▶ _Texte présenté_
Henri Irénée Marrou - Historien engagé
de Pierre Riché
Cerf - Histoire - Biographie 2003 /  35 €- 229.25  ffr. / 420 pages
ISBN : 2-204-07079-3
FORMAT : 15x24 cm

Préface de René Rémond.

L'auteur du compte-rendu : chercheur au Centre d'Histoire de l'Europe du Vingtième Siècle (Sciences-Po, Paris), spécialiste de Walter Benjamin, Nathalie Raoux s'intéresse plus largement à l'histoire des intellectuels français et allemands au XXe siècle. Elle vient de traduire Allemands en exil. Paris 1933-1941 (Autrement, 2003).


Présence de Henri Irénée Marrou

Voilà donc un brillant et instructif «portrait du maître» et d’un maître : Henri Irénée Marrou. Un portrait bienvenu et nécessaire, né d’un triste constat : si dans les années qui suivirent la mort de H.-I. Marrou, survenue en avril 1977, son œuvre et sa figure restaient encore vivantes, le temps passant et les amis, les collègues se faisant plus rares, le nom d’Henri Irénée Marrou comme le souvenir de ses engagements risquaient fort de sombrer dans l’oubli. C’est donc un véritable travail de mémoire – et il ne s’en cache pas – qu’accomplit ici l’un de ses disciples, Pierre Riché, mais avec cet art d’historien qu’on lui connaît. Il a fait son miel des témoignages, des archives de tous ceux qui ont pu côtoyer Marrou, et bien évidemment plongé, avec bonheur, dans l’œuvre même de son maître qu’il cite abondamment et fort à propos, soucieux de nous offrir un «Marrou par lui-même» ou un «Marrou en son temps».

▶ _Énoncé 1_
Recopiez les enregistrements depuis leur début jusqu'à la ligne contenant "[x=285, y=15]", celle-ci comprise, en remplaçant "Downloads" par "Bookmarks" et en laissant tout le reste intact.

▶ _Données de l'exercice_
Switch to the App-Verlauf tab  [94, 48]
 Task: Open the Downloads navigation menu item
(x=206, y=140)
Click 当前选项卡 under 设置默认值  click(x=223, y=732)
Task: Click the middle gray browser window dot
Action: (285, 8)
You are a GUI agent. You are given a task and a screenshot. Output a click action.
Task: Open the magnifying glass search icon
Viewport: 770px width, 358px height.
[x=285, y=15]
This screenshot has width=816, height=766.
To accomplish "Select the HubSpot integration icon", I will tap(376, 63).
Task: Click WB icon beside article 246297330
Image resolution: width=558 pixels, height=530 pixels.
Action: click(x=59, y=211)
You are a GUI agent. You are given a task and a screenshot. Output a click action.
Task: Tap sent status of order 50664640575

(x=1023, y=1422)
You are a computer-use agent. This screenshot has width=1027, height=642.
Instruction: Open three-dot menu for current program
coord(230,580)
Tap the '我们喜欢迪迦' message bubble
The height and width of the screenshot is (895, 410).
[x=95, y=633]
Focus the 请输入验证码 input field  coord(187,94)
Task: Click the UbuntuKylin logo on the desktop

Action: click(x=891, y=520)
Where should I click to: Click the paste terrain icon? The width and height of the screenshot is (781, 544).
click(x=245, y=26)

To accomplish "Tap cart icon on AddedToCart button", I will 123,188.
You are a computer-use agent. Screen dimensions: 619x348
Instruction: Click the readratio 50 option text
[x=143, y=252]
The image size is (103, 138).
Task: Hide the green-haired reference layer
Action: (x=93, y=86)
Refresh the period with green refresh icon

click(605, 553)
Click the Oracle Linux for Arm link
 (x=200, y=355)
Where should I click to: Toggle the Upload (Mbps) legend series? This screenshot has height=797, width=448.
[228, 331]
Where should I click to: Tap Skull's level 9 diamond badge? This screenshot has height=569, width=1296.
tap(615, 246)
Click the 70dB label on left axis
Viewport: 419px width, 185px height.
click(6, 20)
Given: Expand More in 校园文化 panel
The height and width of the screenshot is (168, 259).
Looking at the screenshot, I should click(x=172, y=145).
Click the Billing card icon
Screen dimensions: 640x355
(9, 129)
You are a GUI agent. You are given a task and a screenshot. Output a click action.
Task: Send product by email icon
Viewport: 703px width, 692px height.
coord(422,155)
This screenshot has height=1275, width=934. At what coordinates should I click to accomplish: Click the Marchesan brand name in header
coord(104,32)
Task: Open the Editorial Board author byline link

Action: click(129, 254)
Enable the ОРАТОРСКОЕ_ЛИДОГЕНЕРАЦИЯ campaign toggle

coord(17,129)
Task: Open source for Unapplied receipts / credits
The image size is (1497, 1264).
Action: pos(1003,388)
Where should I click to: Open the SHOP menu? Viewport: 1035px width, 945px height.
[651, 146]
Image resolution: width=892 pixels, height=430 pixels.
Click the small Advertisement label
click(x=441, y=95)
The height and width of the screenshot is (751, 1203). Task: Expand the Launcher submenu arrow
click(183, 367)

▶ _Énoncé 2_
D'après le texte présenté, en quel mois et en quelle année Henri Irénée Marrou est-il mort ?

▶ _Corrigé complet 1_
Switch to the App-Verlauf tab  [94, 48]
 Task: Open the Bookmarks navigation menu item
(x=206, y=140)
Click 当前选项卡 under 设置默认值  click(x=223, y=732)
Task: Click the middle gray browser window dot
Action: (285, 8)
You are a GUI agent. You are given a task and a screenshot. Output a click action.
Task: Open the magnifying glass search icon
Viewport: 770px width, 358px height.
[x=285, y=15]

▶ _Corrigé complet 2_
En avril 1977.